# [Instruction a]
Answer these questions about the review of The History of Sound:
(i) Who wrote the short story the film is based on?
(ii) Where do Lionel and David meet?
(iii) Which song becomes the film's love theme?

# [Provided passage]
Oliver Hermanus's lovely The History of Sound requires patience in this bombastic time of ongoing screen distractors. Based upon a short story by Ben Shattuck, who also scripted, the film is shockingly staid from its outset (opening shots of water with a voiceover immediately conjures Robert Redford's A River Runs Through It), but gradually accumulates power throughout, ultimately finishing with a moving coda where ghosts of the past speak and sing.
The film is a good companion to, but a step up from Harmanus's last effort, Living, a remake of Akira Kurosawa's Ikiru, strangely distant despite Kazuo Ishiguro's screenplay and Bill Nighy and Aimee Lou Wood's elegant performances. The two leads here, Paul Mescal and Josh O'Connor, are both indelible in their roles; O'Connor in particular a stand-out, his sad eyes above his grin, communicating complicated emotions.
Lionel (Mescal) and David (O'Connor) meet at the Boston Conservatory in a memorable scene in a bar full of elegantly suited New England men (the handsome costuming is by Miyako Bellizzi; I appreciated her subtle, unique work in this year's Bonjour Tristesse). Lionel overhears David playing folk music on a piano, reminding Lionel of his rural Kentucky roots. The two connect and fall in love. Their song "Silver Dagger" ultimately becomes the film's prescient love theme, its lyrics "All men are false" and "I can't be your bride," suggestive of fates to come (for them, and some of the women in their lives).

# [Instruction b]
In the records below, turn the lines running from the line with "Given: Click the Slack" to the line with "Rotate simulator counterclockwise" into a JSON list of strings, one string per line, leaving out blank lines.

# [Data excerpts]
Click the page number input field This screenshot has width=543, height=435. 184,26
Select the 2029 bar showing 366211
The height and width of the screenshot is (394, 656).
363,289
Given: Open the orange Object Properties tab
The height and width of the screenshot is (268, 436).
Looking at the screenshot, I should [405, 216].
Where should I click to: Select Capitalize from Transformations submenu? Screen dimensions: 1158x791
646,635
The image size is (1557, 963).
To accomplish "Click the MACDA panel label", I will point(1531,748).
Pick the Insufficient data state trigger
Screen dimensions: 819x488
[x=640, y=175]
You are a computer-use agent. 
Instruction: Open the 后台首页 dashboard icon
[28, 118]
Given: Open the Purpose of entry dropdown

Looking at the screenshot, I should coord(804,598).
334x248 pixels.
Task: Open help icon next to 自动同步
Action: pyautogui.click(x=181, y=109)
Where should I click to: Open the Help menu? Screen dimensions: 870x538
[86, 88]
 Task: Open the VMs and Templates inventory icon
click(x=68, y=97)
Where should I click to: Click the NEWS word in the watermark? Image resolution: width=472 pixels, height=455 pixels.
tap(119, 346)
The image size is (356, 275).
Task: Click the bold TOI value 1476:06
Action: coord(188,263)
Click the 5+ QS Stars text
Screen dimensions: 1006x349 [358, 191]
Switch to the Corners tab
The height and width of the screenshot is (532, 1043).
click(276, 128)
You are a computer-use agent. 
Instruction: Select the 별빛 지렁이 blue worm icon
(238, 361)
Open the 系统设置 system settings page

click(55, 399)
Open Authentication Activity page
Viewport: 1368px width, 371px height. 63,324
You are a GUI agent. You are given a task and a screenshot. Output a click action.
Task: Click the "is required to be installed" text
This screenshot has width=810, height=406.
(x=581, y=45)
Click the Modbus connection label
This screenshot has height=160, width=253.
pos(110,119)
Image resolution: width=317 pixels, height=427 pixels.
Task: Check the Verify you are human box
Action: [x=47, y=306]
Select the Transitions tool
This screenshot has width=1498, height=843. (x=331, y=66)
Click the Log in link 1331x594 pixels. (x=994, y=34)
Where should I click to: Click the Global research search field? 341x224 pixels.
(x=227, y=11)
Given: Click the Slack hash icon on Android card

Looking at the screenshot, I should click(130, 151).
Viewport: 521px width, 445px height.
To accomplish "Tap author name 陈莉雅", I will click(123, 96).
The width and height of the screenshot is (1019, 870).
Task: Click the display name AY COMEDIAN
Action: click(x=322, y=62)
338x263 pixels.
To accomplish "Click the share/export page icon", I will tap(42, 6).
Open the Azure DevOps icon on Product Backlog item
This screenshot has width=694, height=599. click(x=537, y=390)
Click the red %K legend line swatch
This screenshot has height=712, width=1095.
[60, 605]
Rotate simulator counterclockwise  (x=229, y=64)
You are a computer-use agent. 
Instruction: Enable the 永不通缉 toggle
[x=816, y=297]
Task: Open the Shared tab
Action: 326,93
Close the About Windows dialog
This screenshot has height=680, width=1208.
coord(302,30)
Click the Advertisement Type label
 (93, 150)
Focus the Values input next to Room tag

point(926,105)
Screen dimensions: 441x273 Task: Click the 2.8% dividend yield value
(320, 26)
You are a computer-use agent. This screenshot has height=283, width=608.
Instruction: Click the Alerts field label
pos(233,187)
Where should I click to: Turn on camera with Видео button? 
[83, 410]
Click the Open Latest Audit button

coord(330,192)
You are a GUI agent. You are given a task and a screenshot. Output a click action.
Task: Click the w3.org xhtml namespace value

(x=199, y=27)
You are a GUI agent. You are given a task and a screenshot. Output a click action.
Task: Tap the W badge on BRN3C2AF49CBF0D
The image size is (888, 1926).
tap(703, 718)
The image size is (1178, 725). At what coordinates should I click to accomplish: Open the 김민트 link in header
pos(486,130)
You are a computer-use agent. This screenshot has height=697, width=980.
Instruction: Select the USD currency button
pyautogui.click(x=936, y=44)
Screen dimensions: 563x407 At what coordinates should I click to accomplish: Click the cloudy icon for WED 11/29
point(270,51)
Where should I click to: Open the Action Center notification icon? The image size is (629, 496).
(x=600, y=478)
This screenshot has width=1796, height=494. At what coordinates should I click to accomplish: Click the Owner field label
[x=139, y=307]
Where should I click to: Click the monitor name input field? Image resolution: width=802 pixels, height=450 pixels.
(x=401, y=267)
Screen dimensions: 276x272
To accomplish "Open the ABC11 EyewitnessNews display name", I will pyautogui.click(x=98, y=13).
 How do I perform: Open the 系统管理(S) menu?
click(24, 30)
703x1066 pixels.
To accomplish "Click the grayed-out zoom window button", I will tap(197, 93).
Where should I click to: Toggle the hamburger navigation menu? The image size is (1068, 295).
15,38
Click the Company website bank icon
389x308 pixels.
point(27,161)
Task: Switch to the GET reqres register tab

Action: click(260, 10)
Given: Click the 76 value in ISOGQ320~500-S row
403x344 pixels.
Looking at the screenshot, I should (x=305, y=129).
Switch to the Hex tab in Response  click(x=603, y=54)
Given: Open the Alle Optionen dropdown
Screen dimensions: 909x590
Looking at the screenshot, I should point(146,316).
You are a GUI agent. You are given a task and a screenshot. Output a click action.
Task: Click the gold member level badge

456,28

# [Written response a]
(i) Ben Shattuck
(ii) At the Boston Conservatory
(iii) "Silver Dagger"

# [Written response b]
[
  "Given: Click the Slack hash icon on Android card",
  "Looking at the screenshot, I should click(130, 151).",
  "Viewport: 521px width, 445px height.",
  "To accomplish \"Tap author name 陈莉雅\", I will click(123, 96).",
  "The width and height of the screenshot is (1019, 870).",
  "Task: Click the display name AY COMEDIAN",
  "Action: click(x=322, y=62)",
  "338x263 pixels.",
  "To accomplish \"Click the share/export page icon\", I will tap(42, 6).",
  "Open the Azure DevOps icon on Product Backlog item",
  "This screenshot has width=694, height=599. click(x=537, y=390)",
  "Click the red %K legend line swatch",
  "This screenshot has height=712, width=1095.",
  "[60, 605]",
  "Rotate simulator counterclockwise  (x=229, y=64)"
]